Javier Marías o la velocidad
Que me negaran becas y lectorados pese a su recomendación, que yo creía infalible, se convirtió enseguida en el mayor de los premios para mí
Ya es bien raro que nadie se moleste en ayudar a nadie sin que medie el menor interés personal o compensación alguna por pequeña que sea a cambio, pero aún es más inverosímil que esa ayuda desinteresada acuda rauda cuando desde una geografía extraña y, sobre todo, desde un tiempo alejado del nuestro, alguien a quien hace tanto que no vemos que podríamos perfectamente obviar, la necesita o la pide.
Pues bien, esa fue la curiosa relación que mantuve con Javier Marías desde que le conocí en un no tan lejano Madrid de finales de los ochenta. Por supuesto, yo fui siempre la peticionaria. La que desde algún lugar lo más alejado posible acudía a él para pedirle algo. Y tampoco fueron tantas veces. Yo recuerdo una carta de recomendación para Oxford y otra vez para una beca en Berlín. Ni recibí la beca de Berlín ni conseguí nunca el lectorado de Oxford, a pesar de que Marías me insistió en que aún podía llamar por teléfono y recomendarme de viva voz si las cartas no funcionaban. Y como no funcionaban, ni con ilustre varón mediante, él, que las escribía ―sí, en su famosa máquina eléctrica, con el papel de carta―, a pesar de su firma a pluma y de tinta azul, llegué a pensar que verdaderamente o yo no era nadie o Javier Marías no contaba tanto. Le cogí cariño entonces, tras nuestros sucesivos rechazos, o fueron más bien derrotas, ahora lo pienso, de las que informé puntualmente y con soberano orgullo a mi recomendador, como si jugáramos él y yo en el mismo equipo de losers.

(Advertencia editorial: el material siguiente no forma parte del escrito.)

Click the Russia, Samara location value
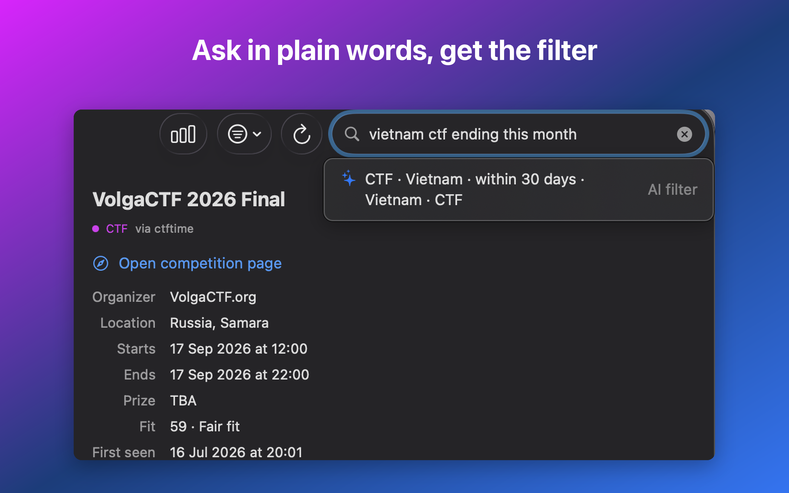The width and height of the screenshot is (789, 493). pos(219,323)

Que me negaran becas y lectorados de su mano, que yo creía infalible, se convirtió enseguida en el mayor de los premios para mí. Y que él contestara, a veces con la rapidez del rayo, llegando sus cartas apenas al día siguiente de haberle solicitado yo ayuda, me parecía ya el colmo de la diligencia en la prestación de servicios. Nunca, salvo en estas raudísimas correspondencias, experimenté jamás velocidad ni alegría parecida. Es más, creo que alguna vez hasta llegaron sus cartas antes de que yo hubiera echado las mías al buzón. ¿Es que no tenía Javier Marías otra cosa que hacer más que escribirme a mí? Me parecía raro, y no obstante comprendí enseguida que ese era el rasgo que más le definía, el de alguien que no te falla, alguien que por alguna extraña razón se mantenía alerta, por si en algún momento él podía ayudar o socorrer en algo.
Tal vez por eso estaba al quite en lo importante. Yo en cambio no tuve nunca más pensamientos para él que pedirle cosas, como se le pide a un rey. Y en él ―qué curiosa casualidad, que se haya ido tras Isabel de Inglaterra―, en él pensé cuando recién llegada a Dublín hace apenas una semana tuve la necesidad de escribirle a alguien para dar cuentas de mi mudanza. Cuando ya no quedan padres ni madres, cuando ya no hay hermanos ni hijos, cuando ya no sirven novios ni amigos para contar lo que nos pasa en la vida de importante, “tengo que escribirle a Javier Marías”, pensé.
Lo recuerdo ahora y me conmueve. No se cree la muerte cuando nos cae cerca. Como una impostora, como una pésima actriz, la muerte entra en nuestros escenarios y lo desbarata todo. Pero él, que tanto la rondó, que tantas vueltas le dio a la espalda del tiempo, de pronto se me antoja extrañamente amigo y compañero de ella, como si siempre la hubiera tenido cerca, como si nunca la hubiera perdido de vista. Es más, como si hubiera nacido por y para ella. Para la muerte y la inmortalidad.
Han pasado pocas horas desde la triste e inverosímil noticia y sin embargo la incredulidad, como ocurre en los argumentos disparatados de sus novelas, se ha tornado en poquísimo tiempo en una aceptación total, en suspensión total de juicio, él se las ha ingeniado para que así sea. Alguien que está y no está. Que estuvo siempre y nunca estuvo del todo. Que tenía un pie aquí y otro en el otro barrio, pero no por enfermedad sino por decisión, y por talento. Eso que tan bien contó en su novela Berta Isla, la esencia de los seres que son mitad sombra y luz, como lo somos todos, ausentes e inexistentes, supuestamente en la vida pero siempre lejos, en otra parte.